What's the name of this distribution?

Question

What is the official name of this distribution, $$k\exp(-\lambda|x|^\alpha),$$ where $\alpha$ is usually less than 1, but greater than 0? More importantly, could anyone tell me what the variance of this distribution is? Thank you very much.

---

(Edit: Oct 7 '13 at 21:37) Thank you all.

This distribution can be called generalized normal distribution, whose standard form is

$$f(x)=\beta/2\alpha\Gamma(1/\beta)\exp(-|(x-\mu)/\alpha|^\beta)$$

whose variance is $$\alpha^2 \Gamma(3/\beta)/\Gamma(1/\beta)$$

Answer 1

While Nadarajah (2005) may have used the term 'generalised Normal' to describe a density that nests this form, there are more suitable names that extend far further back in time, and which accordingly seem much more appropriate.

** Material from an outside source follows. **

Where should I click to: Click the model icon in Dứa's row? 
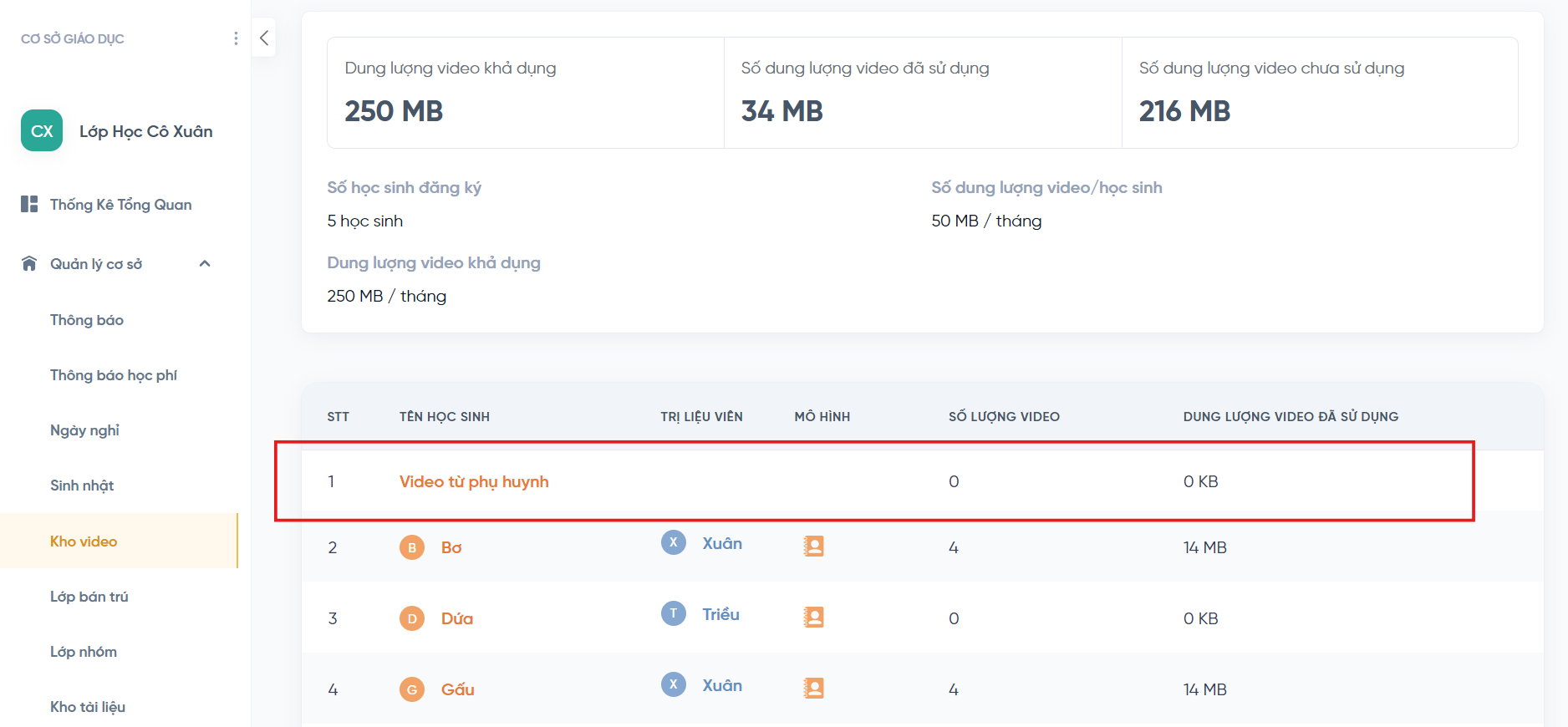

In particular, I believe this should properly be referred to as a Subbotin distribution (Subbotin 1923). Other later references include:

• Diananda (1949)

• Turner (1960)

• Zeckhauser and Thompson (1970)

• McDonald and Newey (1988)

• Mineo and Ruggieri (2005)

The functional form given by Subbotin (1923) defines the pdf as:

$$f(x) = \frac{\alpha }{2 b \Gamma \left(\frac{1}{\alpha }\right)}\text{exp}\left[-\left|\frac{x}{b}\right|^{\alpha }\right]$$

Subbotin used parameter $b = 1/h$, but the functional form is otherwise identical to that given here. In this form: $$Var(X) = \frac{b^2 \Gamma \left(\frac{3}{\alpha}\right)}{\Gamma \left(\frac{1}{\alpha}\right)}$$

Here is a plot of the pdf with $b=2$, as parameter $\alpha>1$ varies:

(source)

and again for parameter $0<\alpha<1$:

(source)

Other names include: Box-Tiao distribution (McDonald and Newey 1988), and Power-Exponential (McDonald and Newey 1988, Johnson et al. 1995). Finally, it is worth noting that some economic papers inappropriately ascribe the name 'Subbotin distribution' to an Exponential-Power distribution that has a different functional form.

References

• Subbotin, M.T. (1923), On the law of frequency of error, Matematicheskii Sbornik, 31, 296-301.

• Diananda, P. H. (1949), Note on some properties of maximum likelihood estimates, Proceedings of the Cambridge Philosophical Society, 45, 536-544.

• Turner, M. E. (1960), On heuristic estimation methods, Biometrics, 16(2), 299-301.

• Zeckhauser, R. and Thompson, M. (1970), Linear regression with non-normal error terms, The Review of Economics and Statistics, 52, 280-286.

• McDonald, J. B. and Newey, W. K. (1988), Partially adaptive estimation of regression models via the generalized t distribution, Econometric Theory, 4, 428-457.

• Mineo, A. M. and Ruggieri, M. (2005), A software tool for the Exponential Power distribution: the normalp package, Journal of Statistical Software, 12(4), 1-21.

Answer 2

According to Maple, the variance is $$ \dfrac{\sqrt{3}\; 27^{1/\alpha}}{6\pi} \Gamma\left(\dfrac{3+\alpha}{3\alpha}\right) \Gamma\left(\dfrac{3+2\alpha}{3\alpha}\right) \lambda^{-2/\alpha} $$